A newbie here. I was wondering why the following fails on Python 2.6.2 (r262:71605) on win32. Am I doing something inappropriate?
Interestingly, it works in 3.1, but would like to also get it working in 2.6.
Thanks in advance,
--Matt
import io
import shutil
import tempfile
import zipfile
with tempfile.TemporaryFile() as f:
# (Real code retrieves archive via urllib2.urlopen().)

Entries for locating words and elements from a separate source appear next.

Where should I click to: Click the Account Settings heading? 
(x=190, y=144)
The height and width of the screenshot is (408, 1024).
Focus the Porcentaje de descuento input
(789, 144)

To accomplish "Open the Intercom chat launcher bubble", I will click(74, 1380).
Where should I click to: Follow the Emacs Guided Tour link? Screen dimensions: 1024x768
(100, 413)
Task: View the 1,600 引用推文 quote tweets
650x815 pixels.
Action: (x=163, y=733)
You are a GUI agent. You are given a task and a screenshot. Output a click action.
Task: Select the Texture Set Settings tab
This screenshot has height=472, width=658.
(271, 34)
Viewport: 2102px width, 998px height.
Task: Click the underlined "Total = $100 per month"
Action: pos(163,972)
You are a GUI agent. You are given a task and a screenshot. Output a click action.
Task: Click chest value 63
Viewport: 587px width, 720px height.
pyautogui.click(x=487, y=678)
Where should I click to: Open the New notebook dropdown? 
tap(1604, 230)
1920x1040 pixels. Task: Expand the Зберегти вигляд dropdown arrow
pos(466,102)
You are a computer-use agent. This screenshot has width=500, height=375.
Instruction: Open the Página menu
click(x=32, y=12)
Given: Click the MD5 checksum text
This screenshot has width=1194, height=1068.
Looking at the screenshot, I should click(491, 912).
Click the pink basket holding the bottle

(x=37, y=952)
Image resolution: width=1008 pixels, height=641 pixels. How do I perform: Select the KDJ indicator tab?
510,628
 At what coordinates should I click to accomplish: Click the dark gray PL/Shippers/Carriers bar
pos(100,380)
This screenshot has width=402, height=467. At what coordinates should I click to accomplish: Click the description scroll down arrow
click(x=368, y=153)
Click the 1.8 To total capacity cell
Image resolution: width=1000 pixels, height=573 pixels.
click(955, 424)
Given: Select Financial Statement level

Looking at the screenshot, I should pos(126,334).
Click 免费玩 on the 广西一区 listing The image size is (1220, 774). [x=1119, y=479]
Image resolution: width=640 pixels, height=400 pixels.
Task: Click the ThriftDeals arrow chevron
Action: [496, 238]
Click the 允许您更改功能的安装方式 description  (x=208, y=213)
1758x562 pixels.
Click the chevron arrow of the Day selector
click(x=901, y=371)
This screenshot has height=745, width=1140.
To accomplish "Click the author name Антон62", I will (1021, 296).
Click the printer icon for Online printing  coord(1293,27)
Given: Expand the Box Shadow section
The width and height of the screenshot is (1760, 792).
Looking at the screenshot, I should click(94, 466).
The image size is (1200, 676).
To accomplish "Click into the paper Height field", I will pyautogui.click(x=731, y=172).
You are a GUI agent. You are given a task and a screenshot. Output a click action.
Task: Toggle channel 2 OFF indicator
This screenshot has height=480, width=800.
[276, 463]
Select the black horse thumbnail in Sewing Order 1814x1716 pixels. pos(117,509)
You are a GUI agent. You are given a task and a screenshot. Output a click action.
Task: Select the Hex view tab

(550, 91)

zip = zipfile.ZipFile(f, mode='w')
zip.writestr('unknowndir/src.txt', 'Hello, world!')
zip.close();
# (Pretend we just downloaded the zip file.)
f.seek(0)
# Result of urlopen() is not seekable, but ZipFile requires a
# seekable file. Work around this by copying the file into a
# memory stream.
with io.BytesIO() as memio:
shutil.copyfileobj(f, memio)
zip = zipfile.ZipFile(file=memio)
# Can't use zip.extract(), because I want to ignore paths
# within archive.
src = zip.open('unknowndir/src.txt')
with open('dst.txt', mode='wb') as dst:
shutil.copyfileobj(src, dst)
The last line throws an Error:
Traceback (most recent call last):
File "test.py", line 25, in <module>
shutil.copyfileobj(src, dst)
File "C:\Python26\lib\shutil.py", line 27, in copyfileobj
buf = fsrc.read(length)
File "C:\Python26\lib\zipfile.py", line 594, in read
bytes = self.fileobj.read(bytesToRead)
TypeError: integer argument expected, got 'long'
> with io.BytesIO() as memio:
> shutil.copyfileobj(f, memio)
> zip = zipfile.ZipFile(file=memio)
> # Can't use zip.extract(), because I want to ignore paths
> # within archive.
> src = zip.open('unknowndir/src.txt')
> with open('dst.txt', mode='wb') as dst:
> shutil.copyfileobj(src, dst)
>
>
> The last line throws an Error:
>
>
> Traceback (most recent call last):
> File "test.py", line 25, in <module>
> shutil.copyfileobj(src, dst)
> File "C:\Python26\lib\shutil.py", line 27, in copyfileobj
> buf = fsrc.read(length)
> File "C:\Python26\lib\zipfile.py", line 594, in read
> bytes = self.fileobj.read(bytesToRead)
> TypeError: integer argument expected, got 'long'
Try adding a length parameter to the copyfileobj call, so the copy is done
in small enough chunks.
--
Gabriel Genellina
Hmmm...tried a variety of lengths (512, 1024, etc.) with no luck. Maybe this is a good opportunity for me to learn some Python debugging tools.
Thanks!
--Matt
It should hopefully work if you use cStringIO/StringIO instead of
BytesIO.
I think the issue is essentially that StringIO.read() will accept a
long object while the backport of bytesio to to 2.6 does an explicit
check for int:
py> StringIO.StringIO("foo").read(long(1))
'f'
py> io.BytesIO("foo").read(long(1))
Traceback (most recent call last):
File "<stdin>", line 1, in <module>
TypeError: integer argument expected, got 'long'
Should this be amended? Perhaps someone on core can consider it.
As for why the bytesToRead calculation in ZipExtFile.read() results in
a long, I've not yet looked at it closely.
Simple, actually:
In ZipExtFile.__init__():
self.bytes_read = 0L
In ZipExitFile.read():
bytesToRead = self.compress_size - self.bytes_read
13 - 0L == 13L
It does! Excellent! You've saved me the trouble of a weekend debug session.
--Matt